SWIFT, the “main gateway” of global finance, is beginning to test blockchain settlement, and established giants like Mitsubishi are connecting to JPMorgan’s on-chain payment network. This indicates that the migration of core financial infrastructure has shifted from verbal agreements to real infrastructure projects. The clear signal behind this is: traditional finance is no longer trying to eliminate crypto technology but intends to move the entire system onto the blockchain.
Even more interesting is the emergence of the “U.S. Mining Act.” This is no longer just about supporting miners but elevating Bitcoin to the level of “national security” and “strategic reserves.” When the U.S. begins discussing relocating mining hardware supply chains domestically and legislating Bitcoin reserves, it’s essentially a “backup plan” for sovereign credit.

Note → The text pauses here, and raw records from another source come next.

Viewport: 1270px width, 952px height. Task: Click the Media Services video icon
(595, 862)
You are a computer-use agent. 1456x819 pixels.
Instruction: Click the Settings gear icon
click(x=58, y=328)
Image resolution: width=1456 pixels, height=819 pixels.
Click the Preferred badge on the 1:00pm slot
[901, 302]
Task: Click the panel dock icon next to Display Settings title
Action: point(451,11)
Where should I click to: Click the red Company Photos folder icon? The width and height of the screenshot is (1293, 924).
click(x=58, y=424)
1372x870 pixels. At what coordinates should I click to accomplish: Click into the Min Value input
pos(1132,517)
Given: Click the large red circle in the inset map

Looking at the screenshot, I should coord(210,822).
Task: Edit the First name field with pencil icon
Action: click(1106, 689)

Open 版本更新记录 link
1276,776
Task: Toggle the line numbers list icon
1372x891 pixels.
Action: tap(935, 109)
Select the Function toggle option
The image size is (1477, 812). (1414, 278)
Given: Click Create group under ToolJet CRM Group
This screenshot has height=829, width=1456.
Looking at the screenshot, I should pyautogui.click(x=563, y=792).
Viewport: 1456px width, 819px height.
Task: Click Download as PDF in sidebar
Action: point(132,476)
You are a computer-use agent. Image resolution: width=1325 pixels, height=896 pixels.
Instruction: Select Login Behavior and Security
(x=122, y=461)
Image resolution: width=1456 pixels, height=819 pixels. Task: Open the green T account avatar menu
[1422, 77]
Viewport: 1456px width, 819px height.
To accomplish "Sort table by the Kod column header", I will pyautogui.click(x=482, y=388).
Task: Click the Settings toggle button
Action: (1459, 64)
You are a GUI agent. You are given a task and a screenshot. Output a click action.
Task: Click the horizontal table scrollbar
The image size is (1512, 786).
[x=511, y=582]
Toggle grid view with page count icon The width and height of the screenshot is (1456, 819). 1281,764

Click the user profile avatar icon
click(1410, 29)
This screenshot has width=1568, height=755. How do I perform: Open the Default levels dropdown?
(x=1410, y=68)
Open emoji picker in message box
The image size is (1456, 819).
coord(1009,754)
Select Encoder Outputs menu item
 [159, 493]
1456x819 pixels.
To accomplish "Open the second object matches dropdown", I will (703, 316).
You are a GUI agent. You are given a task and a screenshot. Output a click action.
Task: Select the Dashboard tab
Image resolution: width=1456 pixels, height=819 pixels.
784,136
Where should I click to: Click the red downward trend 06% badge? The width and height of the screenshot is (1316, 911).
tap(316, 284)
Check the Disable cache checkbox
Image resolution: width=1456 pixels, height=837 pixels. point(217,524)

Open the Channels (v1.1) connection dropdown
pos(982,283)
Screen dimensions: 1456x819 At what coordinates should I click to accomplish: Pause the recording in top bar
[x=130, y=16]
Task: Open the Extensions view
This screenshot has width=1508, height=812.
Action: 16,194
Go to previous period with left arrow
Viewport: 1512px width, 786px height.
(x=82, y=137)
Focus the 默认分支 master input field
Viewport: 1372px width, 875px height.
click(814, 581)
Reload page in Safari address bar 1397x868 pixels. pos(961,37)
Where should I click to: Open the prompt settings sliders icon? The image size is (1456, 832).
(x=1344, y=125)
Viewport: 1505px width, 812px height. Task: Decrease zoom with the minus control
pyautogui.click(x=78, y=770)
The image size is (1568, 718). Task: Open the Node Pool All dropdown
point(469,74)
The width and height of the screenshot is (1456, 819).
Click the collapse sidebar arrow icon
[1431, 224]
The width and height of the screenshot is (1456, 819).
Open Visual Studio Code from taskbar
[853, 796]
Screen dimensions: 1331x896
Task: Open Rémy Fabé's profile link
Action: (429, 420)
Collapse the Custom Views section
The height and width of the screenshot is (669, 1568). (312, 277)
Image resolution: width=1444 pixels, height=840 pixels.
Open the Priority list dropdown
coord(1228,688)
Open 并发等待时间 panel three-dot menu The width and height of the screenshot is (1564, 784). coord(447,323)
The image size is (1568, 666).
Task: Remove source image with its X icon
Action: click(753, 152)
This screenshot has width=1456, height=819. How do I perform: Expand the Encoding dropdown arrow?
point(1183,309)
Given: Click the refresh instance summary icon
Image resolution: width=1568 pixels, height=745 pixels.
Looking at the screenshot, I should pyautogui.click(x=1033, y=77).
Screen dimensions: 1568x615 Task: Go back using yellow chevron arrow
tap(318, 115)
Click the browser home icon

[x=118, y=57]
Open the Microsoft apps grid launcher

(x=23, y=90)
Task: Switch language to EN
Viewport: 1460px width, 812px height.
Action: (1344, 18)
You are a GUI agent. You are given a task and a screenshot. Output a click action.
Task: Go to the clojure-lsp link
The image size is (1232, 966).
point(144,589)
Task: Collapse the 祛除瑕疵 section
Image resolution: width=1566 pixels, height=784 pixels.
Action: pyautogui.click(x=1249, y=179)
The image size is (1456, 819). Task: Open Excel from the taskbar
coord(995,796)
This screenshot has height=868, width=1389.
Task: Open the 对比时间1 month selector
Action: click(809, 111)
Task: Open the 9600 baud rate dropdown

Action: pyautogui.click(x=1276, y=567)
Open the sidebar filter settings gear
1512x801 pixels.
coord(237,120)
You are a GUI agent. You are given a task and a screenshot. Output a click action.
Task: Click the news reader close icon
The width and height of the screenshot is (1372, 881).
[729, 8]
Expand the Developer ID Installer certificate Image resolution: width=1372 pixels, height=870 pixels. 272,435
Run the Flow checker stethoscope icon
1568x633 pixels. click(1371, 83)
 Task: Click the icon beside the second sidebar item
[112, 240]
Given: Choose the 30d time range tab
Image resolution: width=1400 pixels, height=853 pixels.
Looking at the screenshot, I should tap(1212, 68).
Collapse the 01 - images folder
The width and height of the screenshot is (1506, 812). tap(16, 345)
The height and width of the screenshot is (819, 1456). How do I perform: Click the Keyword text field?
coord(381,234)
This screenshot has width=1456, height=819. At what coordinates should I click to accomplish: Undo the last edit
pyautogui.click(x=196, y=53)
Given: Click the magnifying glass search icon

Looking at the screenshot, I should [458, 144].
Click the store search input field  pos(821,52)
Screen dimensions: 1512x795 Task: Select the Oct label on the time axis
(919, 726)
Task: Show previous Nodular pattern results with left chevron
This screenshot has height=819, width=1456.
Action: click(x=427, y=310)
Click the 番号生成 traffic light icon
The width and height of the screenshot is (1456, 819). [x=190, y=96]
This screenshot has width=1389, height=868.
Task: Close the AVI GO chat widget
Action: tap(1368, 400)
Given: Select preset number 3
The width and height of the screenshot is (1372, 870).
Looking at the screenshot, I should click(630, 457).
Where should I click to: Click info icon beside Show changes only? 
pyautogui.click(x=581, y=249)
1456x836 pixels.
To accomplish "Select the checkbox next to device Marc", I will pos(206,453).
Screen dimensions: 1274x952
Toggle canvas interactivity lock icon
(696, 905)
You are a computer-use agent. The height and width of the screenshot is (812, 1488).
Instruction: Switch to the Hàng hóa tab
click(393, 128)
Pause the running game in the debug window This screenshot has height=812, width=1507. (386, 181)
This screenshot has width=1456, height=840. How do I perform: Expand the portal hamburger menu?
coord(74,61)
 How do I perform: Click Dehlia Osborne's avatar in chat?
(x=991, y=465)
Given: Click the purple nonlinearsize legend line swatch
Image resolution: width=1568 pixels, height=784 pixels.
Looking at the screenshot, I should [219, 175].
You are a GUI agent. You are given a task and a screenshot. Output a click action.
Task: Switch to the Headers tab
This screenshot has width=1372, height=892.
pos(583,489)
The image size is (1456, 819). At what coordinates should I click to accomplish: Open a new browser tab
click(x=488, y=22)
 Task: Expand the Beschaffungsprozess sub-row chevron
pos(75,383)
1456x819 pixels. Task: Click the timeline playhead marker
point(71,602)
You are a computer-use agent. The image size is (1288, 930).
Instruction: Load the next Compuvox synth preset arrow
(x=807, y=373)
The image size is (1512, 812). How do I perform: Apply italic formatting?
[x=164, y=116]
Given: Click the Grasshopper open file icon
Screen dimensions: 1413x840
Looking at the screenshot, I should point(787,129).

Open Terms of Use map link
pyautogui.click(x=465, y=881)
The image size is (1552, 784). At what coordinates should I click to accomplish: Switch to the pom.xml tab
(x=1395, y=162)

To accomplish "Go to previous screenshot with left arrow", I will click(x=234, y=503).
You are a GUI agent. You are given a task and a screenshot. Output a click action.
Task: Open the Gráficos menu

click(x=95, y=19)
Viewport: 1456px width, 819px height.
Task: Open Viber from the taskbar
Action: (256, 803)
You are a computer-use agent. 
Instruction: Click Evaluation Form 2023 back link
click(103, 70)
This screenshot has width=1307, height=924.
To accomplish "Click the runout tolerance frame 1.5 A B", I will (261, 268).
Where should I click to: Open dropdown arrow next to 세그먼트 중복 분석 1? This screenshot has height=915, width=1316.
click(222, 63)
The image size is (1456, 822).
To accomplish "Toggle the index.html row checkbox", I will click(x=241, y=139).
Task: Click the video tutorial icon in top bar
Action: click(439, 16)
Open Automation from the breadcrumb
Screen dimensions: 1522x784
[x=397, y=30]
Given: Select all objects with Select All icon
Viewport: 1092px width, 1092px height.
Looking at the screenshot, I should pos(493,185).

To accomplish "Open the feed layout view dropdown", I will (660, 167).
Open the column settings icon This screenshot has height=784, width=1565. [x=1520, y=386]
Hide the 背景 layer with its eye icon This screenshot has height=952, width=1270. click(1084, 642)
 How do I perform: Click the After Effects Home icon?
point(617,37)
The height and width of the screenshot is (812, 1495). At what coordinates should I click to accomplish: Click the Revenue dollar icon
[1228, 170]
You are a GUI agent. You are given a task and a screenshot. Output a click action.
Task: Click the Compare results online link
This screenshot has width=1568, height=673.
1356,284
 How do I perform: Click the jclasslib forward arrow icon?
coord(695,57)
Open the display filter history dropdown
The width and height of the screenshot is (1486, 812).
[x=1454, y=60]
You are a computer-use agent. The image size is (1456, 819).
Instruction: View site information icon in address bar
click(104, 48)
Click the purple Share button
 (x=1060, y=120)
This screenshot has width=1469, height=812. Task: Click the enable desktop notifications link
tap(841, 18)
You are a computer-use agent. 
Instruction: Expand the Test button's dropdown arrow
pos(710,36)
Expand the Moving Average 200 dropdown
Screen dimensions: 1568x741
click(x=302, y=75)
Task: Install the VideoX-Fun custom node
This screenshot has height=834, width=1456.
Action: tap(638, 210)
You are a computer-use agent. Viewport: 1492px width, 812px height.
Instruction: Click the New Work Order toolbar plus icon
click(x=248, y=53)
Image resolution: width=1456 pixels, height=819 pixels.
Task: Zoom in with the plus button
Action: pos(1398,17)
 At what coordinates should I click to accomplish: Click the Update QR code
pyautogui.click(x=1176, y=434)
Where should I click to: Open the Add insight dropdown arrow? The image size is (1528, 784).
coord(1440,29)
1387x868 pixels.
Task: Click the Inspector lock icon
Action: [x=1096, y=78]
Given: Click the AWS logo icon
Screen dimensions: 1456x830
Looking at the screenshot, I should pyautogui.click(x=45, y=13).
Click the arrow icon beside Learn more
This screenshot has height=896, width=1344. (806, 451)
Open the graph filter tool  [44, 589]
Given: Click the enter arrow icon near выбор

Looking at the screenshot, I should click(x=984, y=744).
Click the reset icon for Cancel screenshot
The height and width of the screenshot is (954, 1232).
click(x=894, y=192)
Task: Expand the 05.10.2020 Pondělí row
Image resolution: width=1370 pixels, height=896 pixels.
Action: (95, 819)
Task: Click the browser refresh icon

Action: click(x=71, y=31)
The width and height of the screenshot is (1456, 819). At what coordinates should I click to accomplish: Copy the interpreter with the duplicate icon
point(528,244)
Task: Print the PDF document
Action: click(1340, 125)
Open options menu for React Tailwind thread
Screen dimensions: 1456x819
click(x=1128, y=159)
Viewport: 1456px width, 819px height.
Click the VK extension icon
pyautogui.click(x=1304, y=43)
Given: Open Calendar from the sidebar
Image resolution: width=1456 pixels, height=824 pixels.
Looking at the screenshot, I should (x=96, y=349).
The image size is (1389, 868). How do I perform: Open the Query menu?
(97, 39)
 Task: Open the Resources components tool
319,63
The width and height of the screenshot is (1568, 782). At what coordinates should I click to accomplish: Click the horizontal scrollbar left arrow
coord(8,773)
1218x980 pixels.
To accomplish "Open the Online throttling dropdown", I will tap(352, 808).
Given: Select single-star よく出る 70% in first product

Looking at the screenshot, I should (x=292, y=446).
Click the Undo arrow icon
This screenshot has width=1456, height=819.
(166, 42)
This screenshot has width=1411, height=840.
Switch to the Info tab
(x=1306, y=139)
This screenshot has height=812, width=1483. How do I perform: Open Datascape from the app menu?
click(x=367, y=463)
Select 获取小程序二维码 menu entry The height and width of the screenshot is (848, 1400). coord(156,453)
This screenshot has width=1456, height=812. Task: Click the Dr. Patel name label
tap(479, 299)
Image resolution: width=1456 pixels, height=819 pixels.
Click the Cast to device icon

In simple terms, Washington’s elites have realized that in today’s environment of increasingly depleted fiat credit, whoever controls the sovereignty of computing power and reserve assets will secure the next round of financial competition. Meanwhile, the Department of Labor’s move to allow 401(k) retirement funds to participate represents a “nuclear-level” liquidity. Once this trillions of dollars in long-term capital is unlocked, the capital structure of the crypto market will undergo a permanent transformation. However, this massive migration is not without challenges. The outflows from Ethereum funds and MicroStrategy’s pause in buying reflect the market’s pain ahead of “regulatory clarity.” Acts like the Clarity Act hang like the Sword of Damocles over DeFi—institutions yearn for on-chain efficiency but remain anxious about legal boundaries.
The real highlight is that this “soft and hard” infiltration is now everywhere. Square’s default enablement of Bitcoin payments has quietly educated millions of merchants; SEC’s adjustment of collateral rules is bridging the gap between traditional stock markets and crypto assets.
We are in a transitional period of “old gods leaving and new gods establishing rules.” This is not merely a bull or bear market but a collective shift of the entire financial civilization toward decentralized underlying protocols. In this process, retail investors’ focus on “coin prices” is superficial; the deeper “redefinition of sovereignty and liquidity” is the true endgame to watch.